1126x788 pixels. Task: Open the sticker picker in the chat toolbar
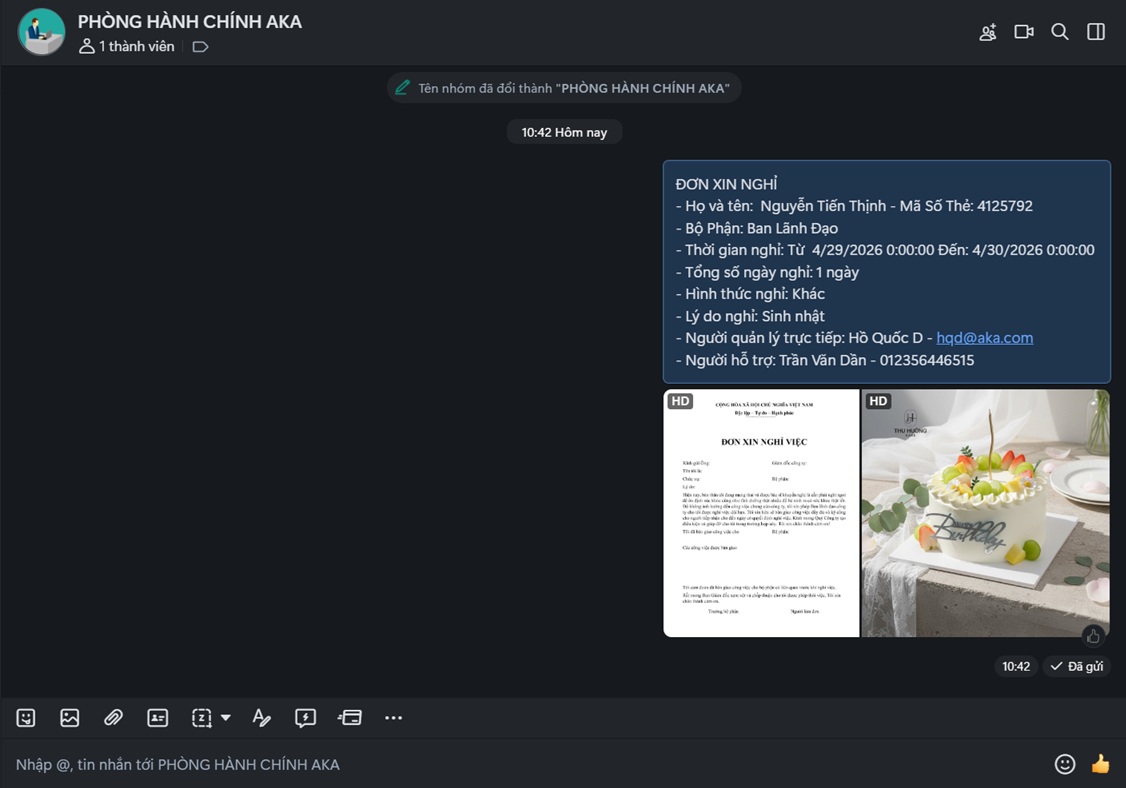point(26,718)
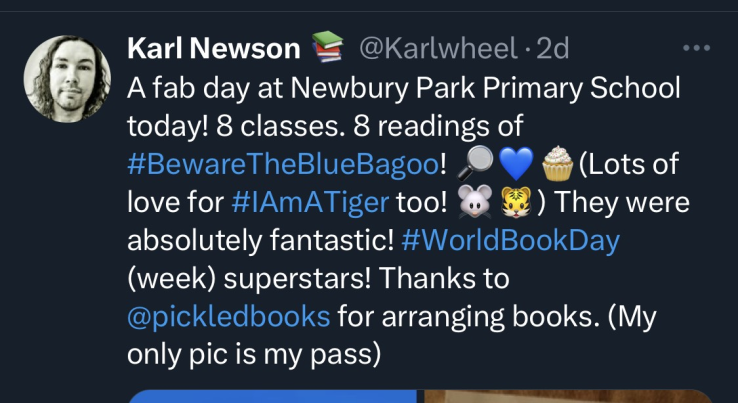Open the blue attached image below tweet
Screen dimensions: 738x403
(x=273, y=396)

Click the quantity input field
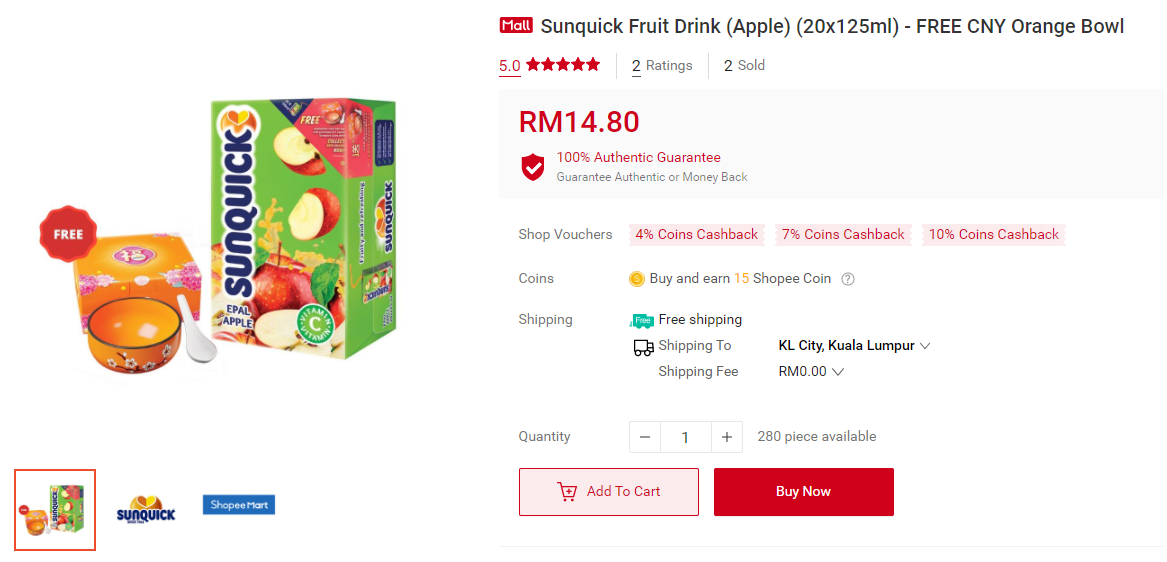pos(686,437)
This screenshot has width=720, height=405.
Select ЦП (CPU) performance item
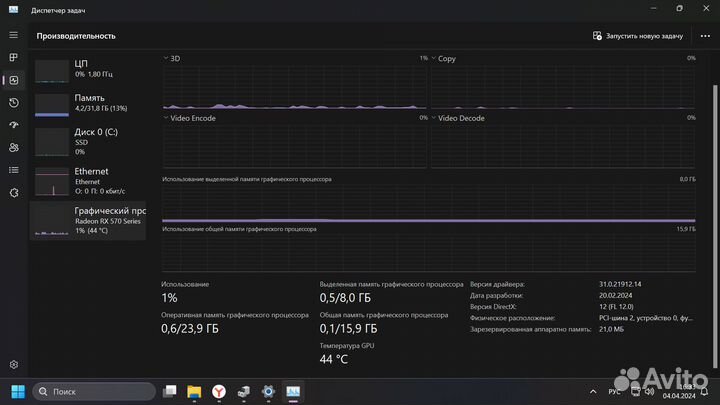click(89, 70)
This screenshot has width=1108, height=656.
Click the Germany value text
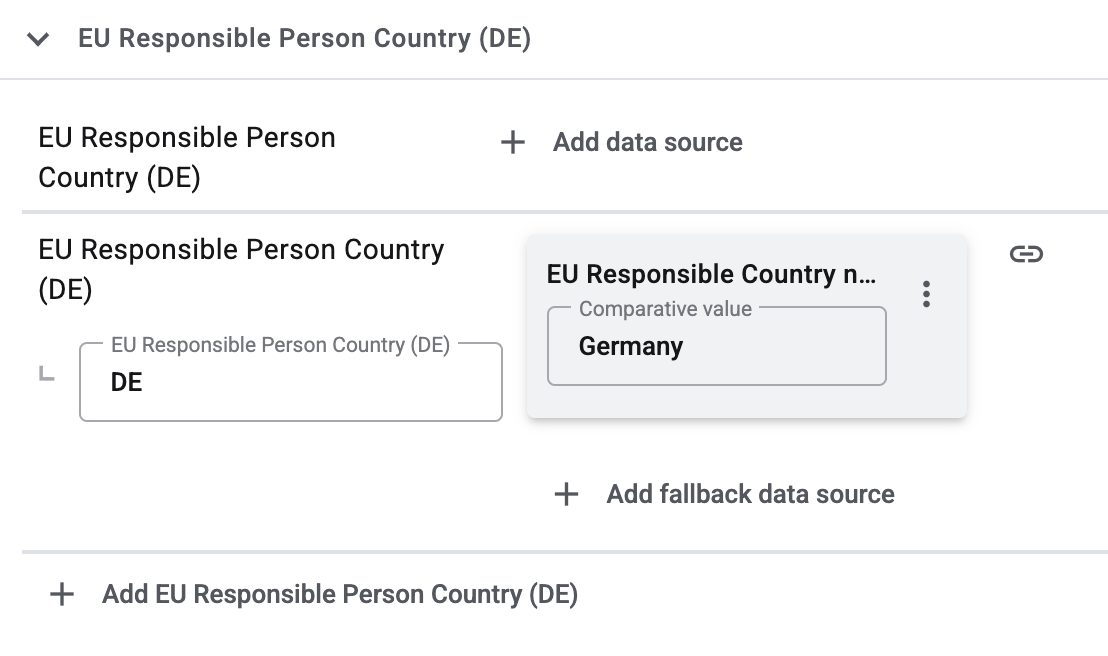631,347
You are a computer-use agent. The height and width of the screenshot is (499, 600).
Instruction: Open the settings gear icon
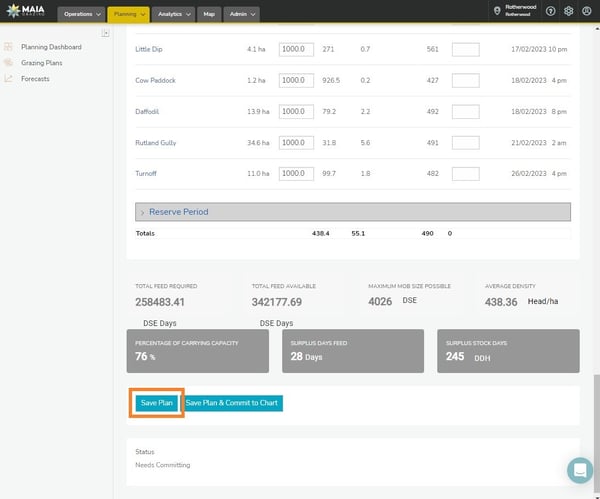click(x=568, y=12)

= = =

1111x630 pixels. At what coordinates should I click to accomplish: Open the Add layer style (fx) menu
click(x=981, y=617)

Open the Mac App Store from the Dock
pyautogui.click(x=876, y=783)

= = =

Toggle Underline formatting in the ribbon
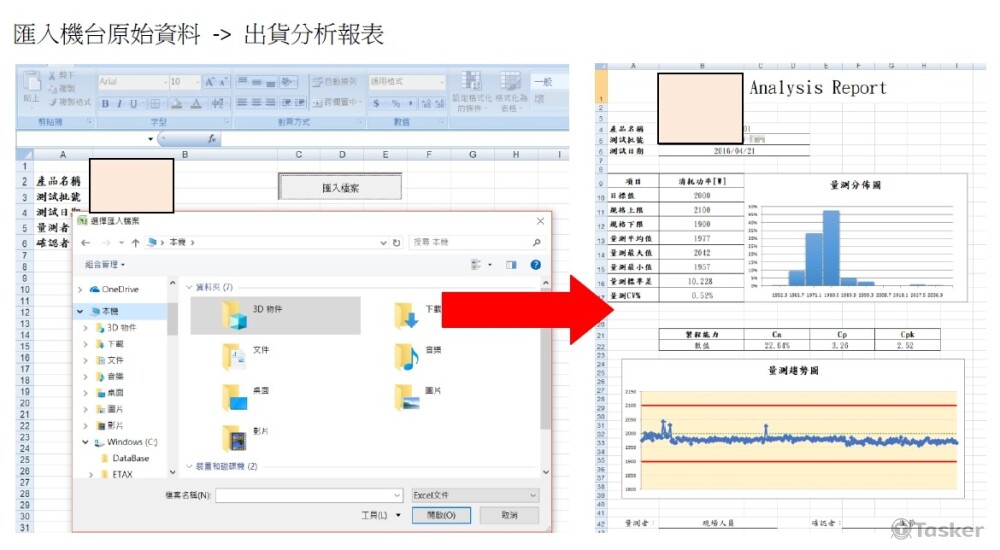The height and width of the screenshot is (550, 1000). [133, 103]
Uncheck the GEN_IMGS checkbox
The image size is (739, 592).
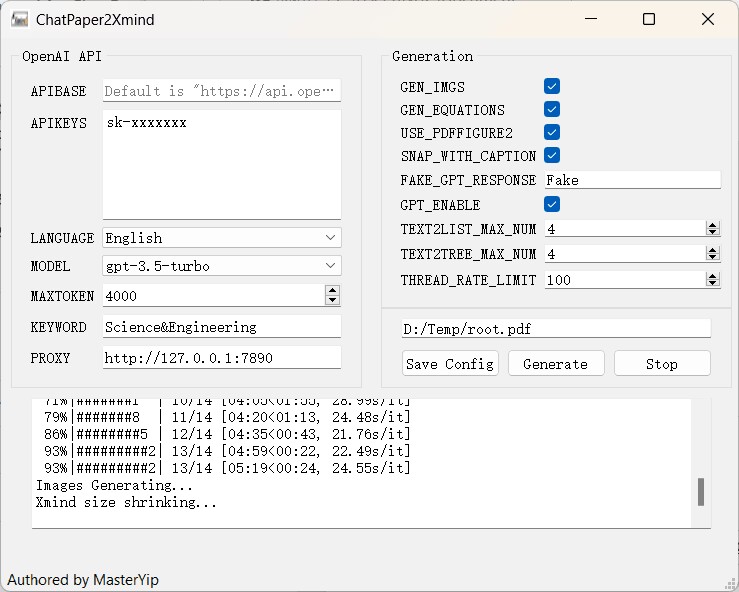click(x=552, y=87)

= = =

Give only the number of lines in the records that include the word "This".

2